*Task directions*: Write out the following data line for line, changing nothing.

-- Start of Data section --

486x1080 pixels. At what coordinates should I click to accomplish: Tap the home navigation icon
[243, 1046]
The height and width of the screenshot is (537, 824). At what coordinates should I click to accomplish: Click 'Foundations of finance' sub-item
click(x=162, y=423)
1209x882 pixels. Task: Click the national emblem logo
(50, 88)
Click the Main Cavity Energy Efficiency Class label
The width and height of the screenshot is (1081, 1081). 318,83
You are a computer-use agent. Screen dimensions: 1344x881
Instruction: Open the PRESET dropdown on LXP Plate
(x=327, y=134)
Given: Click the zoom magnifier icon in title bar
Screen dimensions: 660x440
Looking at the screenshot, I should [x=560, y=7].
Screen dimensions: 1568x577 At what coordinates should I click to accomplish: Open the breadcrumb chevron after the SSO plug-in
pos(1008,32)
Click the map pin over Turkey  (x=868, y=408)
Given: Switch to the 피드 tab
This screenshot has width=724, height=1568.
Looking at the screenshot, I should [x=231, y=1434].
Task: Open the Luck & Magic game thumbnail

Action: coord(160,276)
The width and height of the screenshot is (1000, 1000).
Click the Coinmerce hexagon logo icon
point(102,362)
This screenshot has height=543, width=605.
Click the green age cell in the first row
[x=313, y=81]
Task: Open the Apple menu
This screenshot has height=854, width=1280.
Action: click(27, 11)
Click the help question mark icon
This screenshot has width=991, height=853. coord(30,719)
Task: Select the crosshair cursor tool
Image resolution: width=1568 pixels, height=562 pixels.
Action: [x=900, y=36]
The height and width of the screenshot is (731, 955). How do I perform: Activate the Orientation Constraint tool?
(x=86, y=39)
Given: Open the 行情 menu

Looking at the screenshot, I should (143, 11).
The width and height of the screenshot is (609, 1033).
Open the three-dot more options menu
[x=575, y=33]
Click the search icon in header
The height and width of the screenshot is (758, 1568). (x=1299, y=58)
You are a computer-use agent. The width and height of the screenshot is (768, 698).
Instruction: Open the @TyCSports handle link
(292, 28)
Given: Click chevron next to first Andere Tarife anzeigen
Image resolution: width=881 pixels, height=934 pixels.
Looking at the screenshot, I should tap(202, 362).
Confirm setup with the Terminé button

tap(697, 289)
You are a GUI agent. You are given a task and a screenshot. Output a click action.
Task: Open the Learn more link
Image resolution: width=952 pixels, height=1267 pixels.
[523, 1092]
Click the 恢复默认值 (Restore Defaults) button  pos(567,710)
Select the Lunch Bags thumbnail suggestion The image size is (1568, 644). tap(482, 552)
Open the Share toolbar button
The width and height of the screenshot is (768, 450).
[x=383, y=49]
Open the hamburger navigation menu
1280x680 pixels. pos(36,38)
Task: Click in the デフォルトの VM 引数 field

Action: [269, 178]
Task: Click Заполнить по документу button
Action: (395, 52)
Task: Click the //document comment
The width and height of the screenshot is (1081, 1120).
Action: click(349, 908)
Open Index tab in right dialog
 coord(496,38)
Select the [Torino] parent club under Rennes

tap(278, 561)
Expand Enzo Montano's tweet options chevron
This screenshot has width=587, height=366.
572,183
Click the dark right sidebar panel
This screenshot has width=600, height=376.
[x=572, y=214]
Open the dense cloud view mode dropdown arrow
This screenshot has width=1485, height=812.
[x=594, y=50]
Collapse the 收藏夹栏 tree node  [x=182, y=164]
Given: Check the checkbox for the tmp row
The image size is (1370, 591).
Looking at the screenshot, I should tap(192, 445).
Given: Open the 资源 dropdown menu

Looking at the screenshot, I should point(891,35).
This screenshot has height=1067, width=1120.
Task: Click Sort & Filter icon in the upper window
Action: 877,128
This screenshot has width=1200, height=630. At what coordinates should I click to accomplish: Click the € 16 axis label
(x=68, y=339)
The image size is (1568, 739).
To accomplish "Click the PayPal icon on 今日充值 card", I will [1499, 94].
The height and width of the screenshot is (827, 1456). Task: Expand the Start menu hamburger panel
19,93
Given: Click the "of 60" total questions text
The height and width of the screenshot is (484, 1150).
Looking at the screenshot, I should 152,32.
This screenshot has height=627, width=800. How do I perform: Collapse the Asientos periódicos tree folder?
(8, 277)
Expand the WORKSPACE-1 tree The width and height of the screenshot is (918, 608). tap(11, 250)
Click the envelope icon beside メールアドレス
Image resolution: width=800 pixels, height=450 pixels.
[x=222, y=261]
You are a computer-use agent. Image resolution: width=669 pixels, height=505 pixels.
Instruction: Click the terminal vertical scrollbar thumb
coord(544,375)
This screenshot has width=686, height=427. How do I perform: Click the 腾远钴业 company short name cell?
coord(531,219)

-- End of Data section --

*Answer to this problem*:
486x1080 pixels. At what coordinates should I click to accomplish: Tap the home navigation icon
[243, 1046]
The height and width of the screenshot is (537, 824). At what coordinates should I click to accomplish: Click 'Foundations of finance' sub-item
click(x=162, y=423)
1209x882 pixels. Task: Click the national emblem logo
(50, 88)
Click the Main Cavity Energy Efficiency Class label
The width and height of the screenshot is (1081, 1081). 318,83
You are a computer-use agent. Screen dimensions: 1344x881
Instruction: Open the PRESET dropdown on LXP Plate
(x=327, y=134)
Given: Click the zoom magnifier icon in title bar
Screen dimensions: 660x440
Looking at the screenshot, I should [x=560, y=7].
Screen dimensions: 1568x577 At what coordinates should I click to accomplish: Open the breadcrumb chevron after the SSO plug-in
pos(1008,32)
Click the map pin over Turkey  (x=868, y=408)
Given: Switch to the 피드 tab
This screenshot has width=724, height=1568.
Looking at the screenshot, I should [x=231, y=1434].
Task: Open the Luck & Magic game thumbnail

Action: coord(160,276)
The width and height of the screenshot is (1000, 1000).
Click the Coinmerce hexagon logo icon
point(102,362)
This screenshot has height=543, width=605.
Click the green age cell in the first row
[x=313, y=81]
Task: Open the Apple menu
This screenshot has height=854, width=1280.
Action: click(27, 11)
Click the help question mark icon
This screenshot has width=991, height=853. coord(30,719)
Task: Select the crosshair cursor tool
Image resolution: width=1568 pixels, height=562 pixels.
Action: [x=900, y=36]
The height and width of the screenshot is (731, 955). How do I perform: Activate the Orientation Constraint tool?
(x=86, y=39)
Given: Open the 行情 menu

Looking at the screenshot, I should (143, 11).
The width and height of the screenshot is (609, 1033).
Open the three-dot more options menu
[x=575, y=33]
Click the search icon in header
The height and width of the screenshot is (758, 1568). (x=1299, y=58)
You are a computer-use agent. The width and height of the screenshot is (768, 698).
Instruction: Open the @TyCSports handle link
(292, 28)
Given: Click chevron next to first Andere Tarife anzeigen
Image resolution: width=881 pixels, height=934 pixels.
Looking at the screenshot, I should tap(202, 362).
Confirm setup with the Terminé button

tap(697, 289)
You are a GUI agent. You are given a task and a screenshot. Output a click action.
Task: Open the Learn more link
Image resolution: width=952 pixels, height=1267 pixels.
[523, 1092]
Click the 恢复默认值 (Restore Defaults) button  pos(567,710)
Select the Lunch Bags thumbnail suggestion The image size is (1568, 644). tap(482, 552)
Open the Share toolbar button
The width and height of the screenshot is (768, 450).
[x=383, y=49]
Open the hamburger navigation menu
1280x680 pixels. pos(36,38)
Task: Click in the デフォルトの VM 引数 field

Action: [269, 178]
Task: Click Заполнить по документу button
Action: (395, 52)
Task: Click the //document comment
The width and height of the screenshot is (1081, 1120).
Action: click(349, 908)
Open Index tab in right dialog
 coord(496,38)
Select the [Torino] parent club under Rennes

tap(278, 561)
Expand Enzo Montano's tweet options chevron
This screenshot has width=587, height=366.
572,183
Click the dark right sidebar panel
This screenshot has width=600, height=376.
[x=572, y=214]
Open the dense cloud view mode dropdown arrow
This screenshot has width=1485, height=812.
[x=594, y=50]
Collapse the 收藏夹栏 tree node  [x=182, y=164]
Given: Check the checkbox for the tmp row
The image size is (1370, 591).
Looking at the screenshot, I should tap(192, 445).
Given: Open the 资源 dropdown menu

Looking at the screenshot, I should point(891,35).
This screenshot has height=1067, width=1120.
Task: Click Sort & Filter icon in the upper window
Action: 877,128
This screenshot has width=1200, height=630. At what coordinates should I click to accomplish: Click the € 16 axis label
(x=68, y=339)
The image size is (1568, 739).
To accomplish "Click the PayPal icon on 今日充值 card", I will [1499, 94].
The height and width of the screenshot is (827, 1456). Task: Expand the Start menu hamburger panel
19,93
Given: Click the "of 60" total questions text
The height and width of the screenshot is (484, 1150).
Looking at the screenshot, I should 152,32.
This screenshot has height=627, width=800. How do I perform: Collapse the Asientos periódicos tree folder?
(8, 277)
Expand the WORKSPACE-1 tree The width and height of the screenshot is (918, 608). tap(11, 250)
Click the envelope icon beside メールアドレス
Image resolution: width=800 pixels, height=450 pixels.
[x=222, y=261]
You are a computer-use agent. Image resolution: width=669 pixels, height=505 pixels.
Instruction: Click the terminal vertical scrollbar thumb
coord(544,375)
This screenshot has width=686, height=427. How do I perform: Click the 腾远钴业 company short name cell?
coord(531,219)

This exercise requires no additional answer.